You are given a string $$$s$$$ of length $$$n$$$, consisting of only lowercase English letters. Let $$$s[x..y]$$$ represent the substring$$$^{\text{∗}}$$$ of $$$s$$$ from the $$$x$$$-th to the $$$y$$$-th character (inclusive). You need to answer $$$q$$$ queries. The $$$i$$$-th query provides two integers $$$l_i$$$ and $$$r_i$$$, and you need to find

$$$$$$ \sum_{j=l_i}^{r_i} f(s[l_i..j]). $$$$$$

$$$^{\text{∗}}$$$A string $$$a$$$ is a substring of a string $$$b$$$ if $$$a$$$ can be obtained from $$$b$$$ by the deletion of several (possibly, zero or all) characters from the beginning and several (possibly, zero or all) characters from the end.

Input

Each test contains multiple test cases. The first line contains the number of test cases $$$t$$$ ($$$1 \le t \le 10^3$$$). The description of the test cases follows.

The first line of each test case contains two integers $$$n$$$ and $$$q$$$ ($$$1 \le n \le 10^6$$$, $$$1 \le q \le 100$$$).

The second line contains the string $$$s$$$ of length $$$n$$$, consisting of only lowercase English letters.

The $$$i$$$-th of the next $$$q$$$ lines contains two integers $$$l_i$$$ and $$$r_i$$$ ($$$1 \le l_i \le r_i \le n$$$), representing the $$$i$$$-th query.

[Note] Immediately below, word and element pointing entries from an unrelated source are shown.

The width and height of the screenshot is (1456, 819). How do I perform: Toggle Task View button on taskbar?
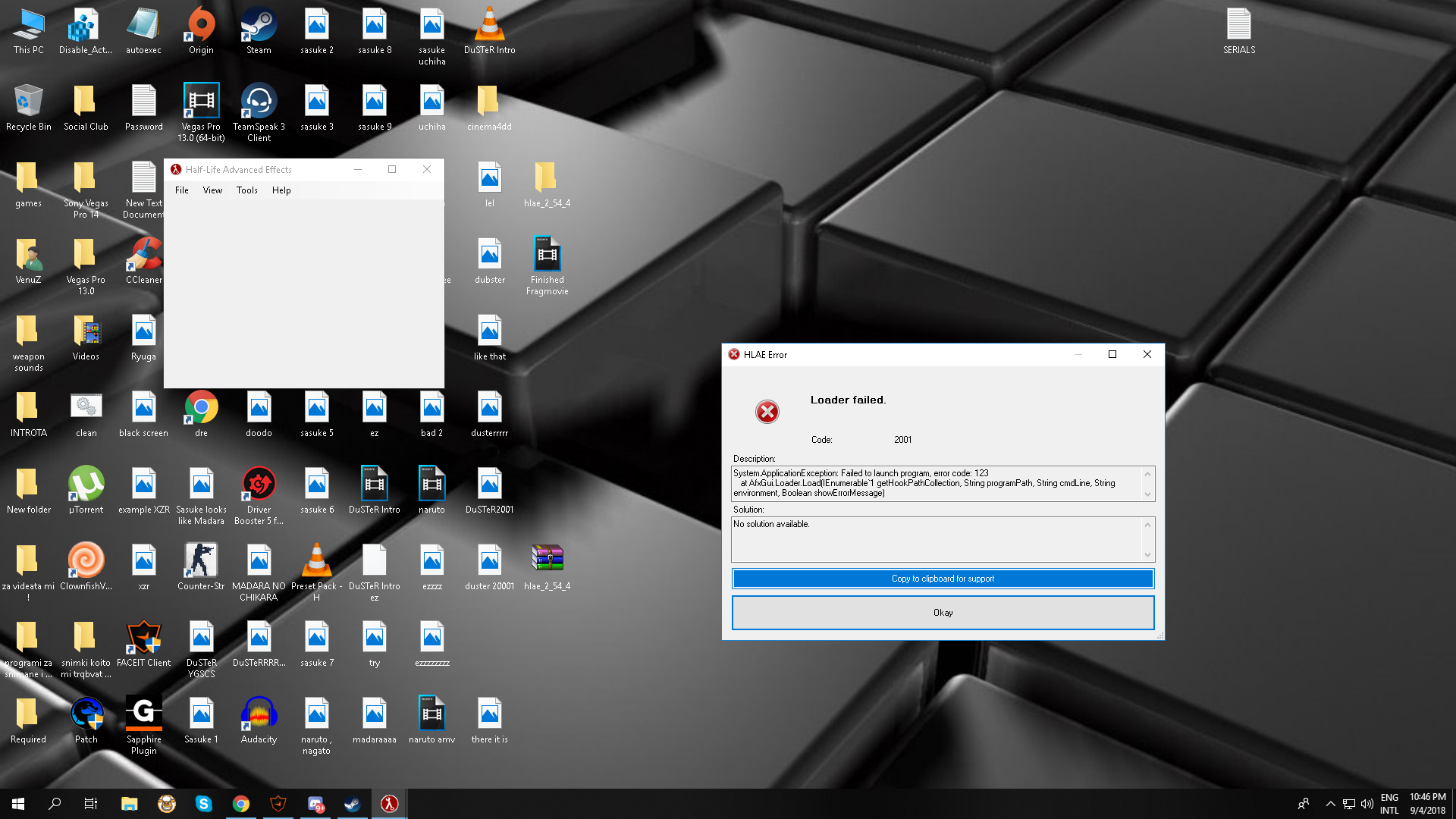91,803
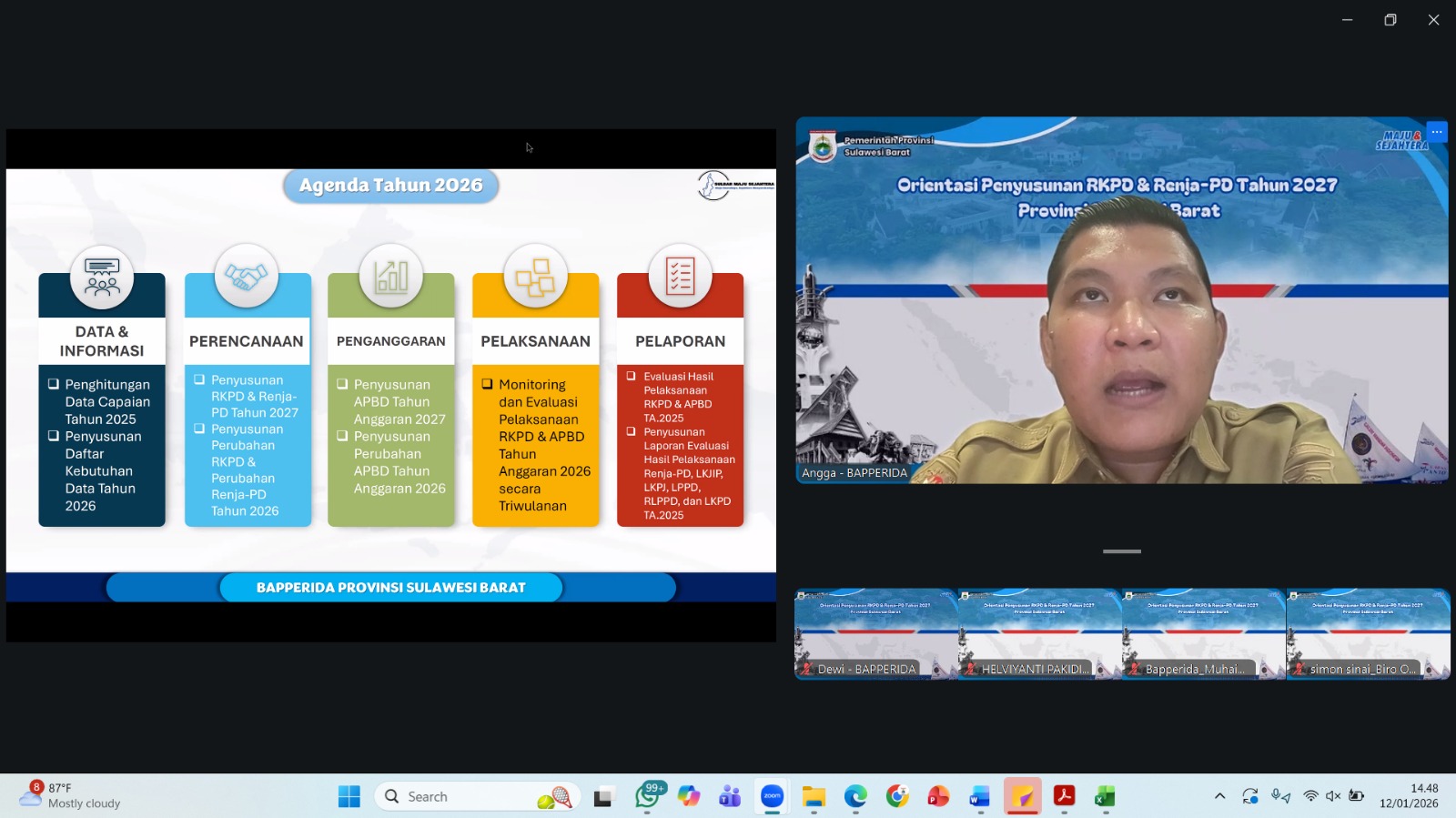The image size is (1456, 818).
Task: Toggle muted volume icon in system tray
Action: [x=1333, y=796]

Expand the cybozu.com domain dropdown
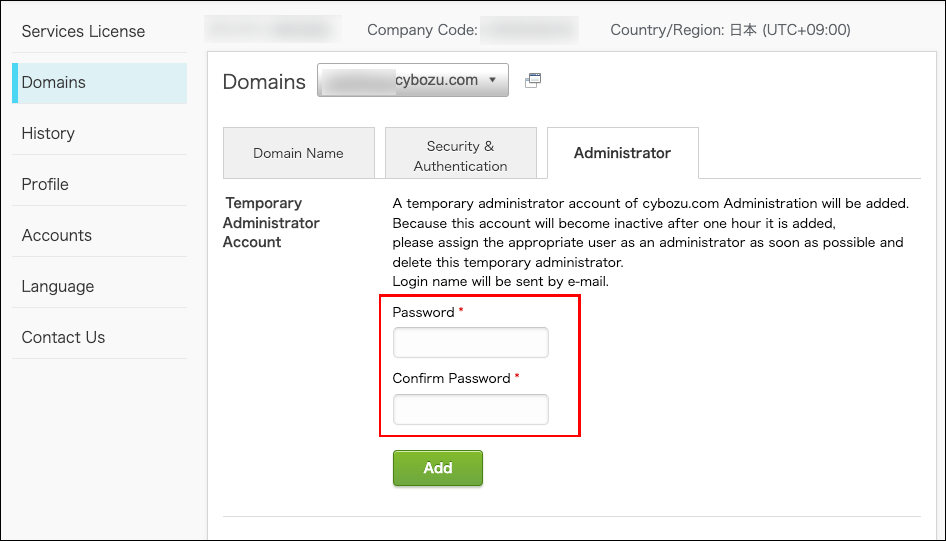(x=412, y=80)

It is guaranteed that the sum of $$$n$$$ over all test cases does not exceed $$$10^6$$$.

Output

For each query, output an integer representing the value of the expression.

Example
Input
6
1 1
a
1 1
5 2
aaaaa
1 5
2 4
6 2
abcdef
1 6
3 5
6 3
abaaba
1 6
1 3
2 6
7 3
abcabca
1 7
2 7
4 7
8 3
aababaac
1 8
2 8
3 7
Output
1
15
6
6
3
14
4
7
12
9
5
13
14
7
Note

In the first test case, $$$f(\texttt{a})=1$$$.

In the second test case, $$$f(\texttt{a})+f(\texttt{aa})+f(\texttt{aaa})+f(\texttt{aaaa})+f(\texttt{aaaaa})=1+2+3+4+5=15$$$ and $$$f(\texttt{a})+f(\texttt{aa})+f(\texttt{aaa})=1+2+3=6$$$.

In the third test case, $$$f(\texttt{a})+f(\texttt{ab})+f(\texttt{abc})+f(\texttt{abcd})+f(\texttt{abcde})+f(\texttt{abcdef})=1+1+1+1+1+1=6$$$ and $$$f(\texttt{c})+f(\texttt{cd})+f(\texttt{cde})=1+1+1=3$$$.